The result of the extension was a huge new seven-metre full-beam master stateroom, an extra salon and one further cabin – pushing the charter capacity to seven staterooms. During this refit, the boat’s colour was also changed from white to taupe. “No one had really done it before and it was gorgeous,” says Elliott. By 1983, Powers was bankrupt and the yacht was sold on again. She next shows up named Edgewater.
Elliott’s chance came in 1989. He was working for the established yacht owner Bernie Little, who ran a hugely profitable distribution business for Bud brewer Anheuser-Busch. “Bernie Little had always wanted to own the boat,” Elliott says. “He loved it. He bought it sight unseen – and I started a huge restoration programme, including another extension to put three metres in the cockpit.”
It was a massive task, undertaken at Miami Ship. “We pulled out all the windows, re-chromed everything, repainted – brought it back to life,” says Elliott. They also cut out old twin diesels from GM and replaced them with bigger CAT engines, doubling her horsepower to 800. “Repowered, she could cruise at up to 20 knots. She was long and skinny, like a destroyer.”
A smart hydraulic feature was also brought to life for the first time. Under two of the sofas in the main stateroom were hidden 3.6m x 1.2m glass panels giving a view of the sea under the boat. At the push of a button, the sofas lifted up and mirrors above allowed you to gaze at the seabed – from the actual bed.

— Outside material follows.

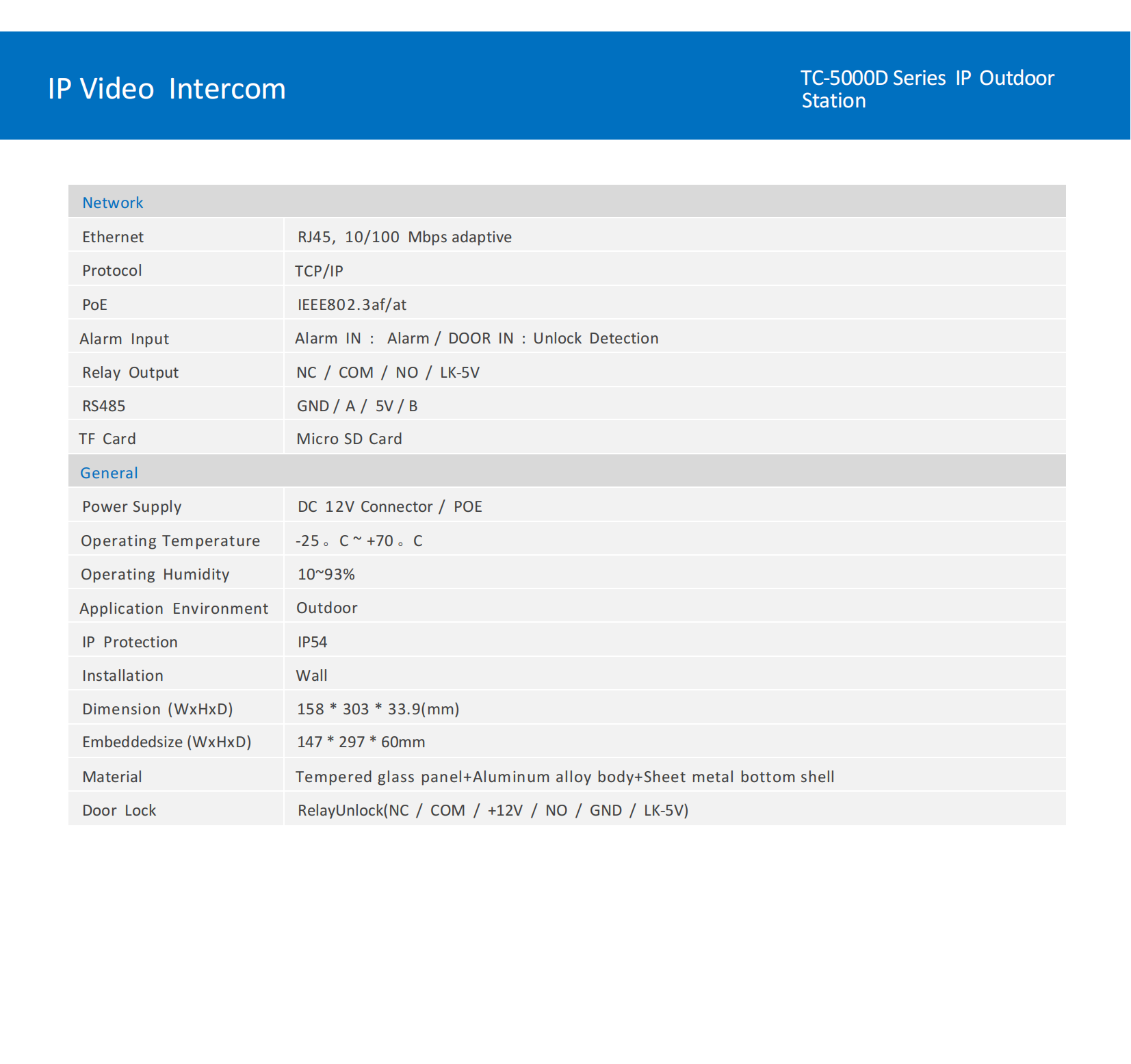This screenshot has height=1064, width=1131.
Task: Click the Alarm Input row label
Action: coord(124,339)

Now called Big Eagle, like all of Little’s boats, she was a charter hit and her top client was a certain New York financier named Jordan Belfort. He fell in love with her and begged Little to sell to him. But he needed to secure financing, and in 1995, Little agreed to hold a note on the boat for a year if Mark Elliott stayed on as skipper.
With the boat rechristened Nadine after his wife, Belfort set about another round of refit work, restyling the interior with vintage deco and lots of mirrors, extending the upper deck this time, and fitting a crane capable of raising and stowing the Turbine Seawind seaplane.

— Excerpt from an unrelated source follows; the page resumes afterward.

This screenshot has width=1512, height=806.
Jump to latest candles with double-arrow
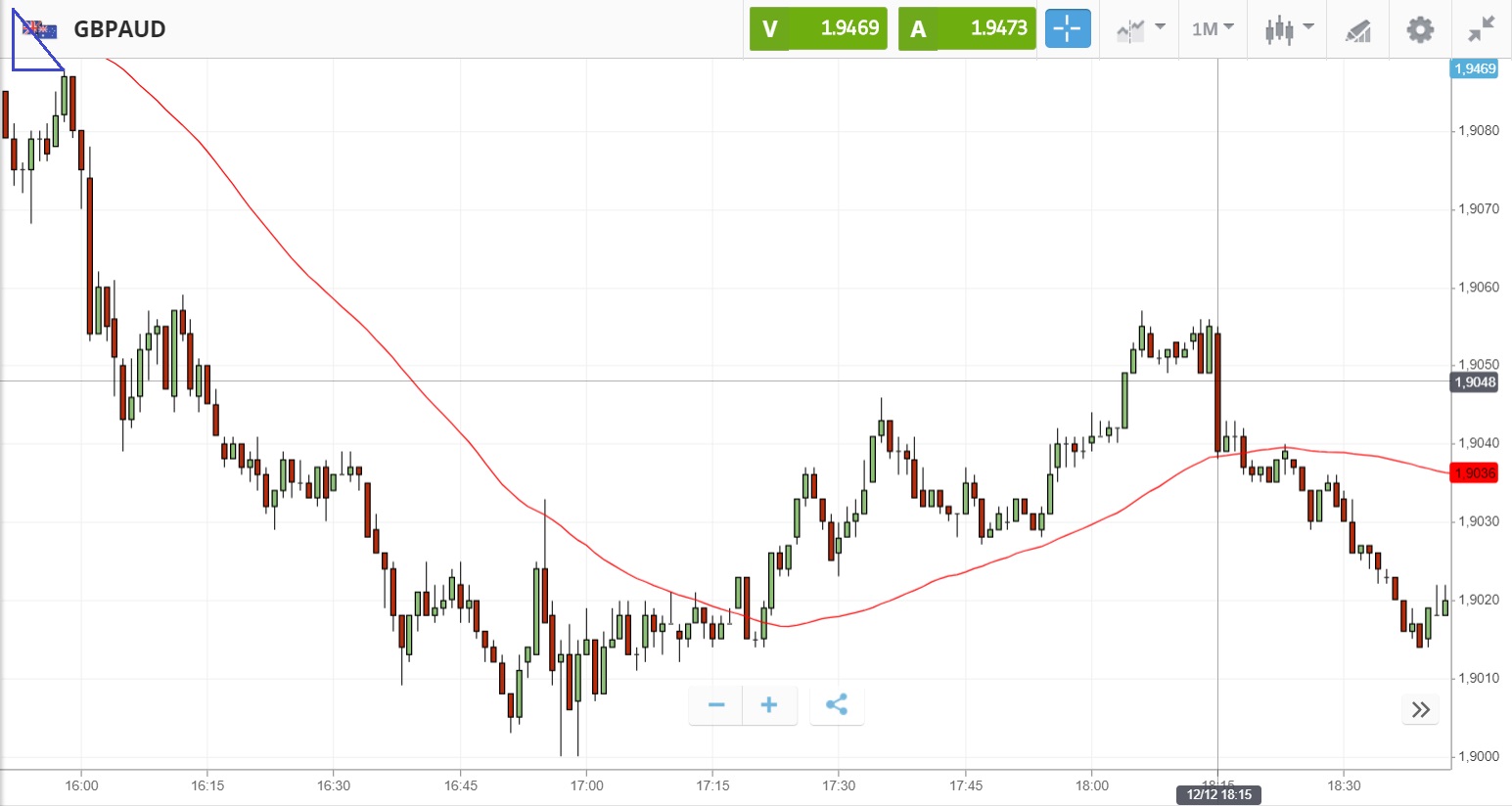(1421, 709)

Nadine also carried a helicopter, a 10m Intrepid tender, two 6m dinghies on the bow, four motorbikes, six jetskis, state-of-the-art dive gear. “You pretty much needed an air traffic controller when all these things were in the water,” says Elliott.
Belfort’s partying was legendary and Elliott clearly saw eye-watering things on board, but as far as he was concerned, he was there to safeguard the boat. “When Jordan Belfort became the owner, he could do whatever he wanted. I was there to protect the note,” says Elliott. “He is a brilliant mind and a lovely person. It was just when he was in his party mode, he was out of control.”
Nadine and her huge cohort of toys and vehicles plied all the usual yachting haunts on both sides of the Atlantic. But Belfort’s love story was to be short-lived. Disaster struck with the boss and guests on board during an 85-mile crossing between Civitavecchia in Italy and Calle de Volpe on Sardinia.
What was forecast to be a 20-knot blow and moderate seas degenerated into a violent 70-knot storm with crests towering above 10.6m, according to Elliott. Wave after wave pounded the superstructure, stoving in hatches and windows so that water poured below and made the boat sluggish. By a miracle the engine room remained dry and they could maintain steerage way, motoring slowly through the black of the night as rescue attempt after rescue attempt was called off.
Nadine eventually sank at dawn in over 1000m of water just 20 miles from the coast of Sardinia. Everyone had been taken off by helicopter, and there was no loss of life. Captain Mark Elliott was roundly congratulated for his handling of the incident. “The insurance paid immediately because it was the storm of the century,” he says. “I took the whole crew but one with me to [Little’s next boat] Star Ship. That was my way to come back.”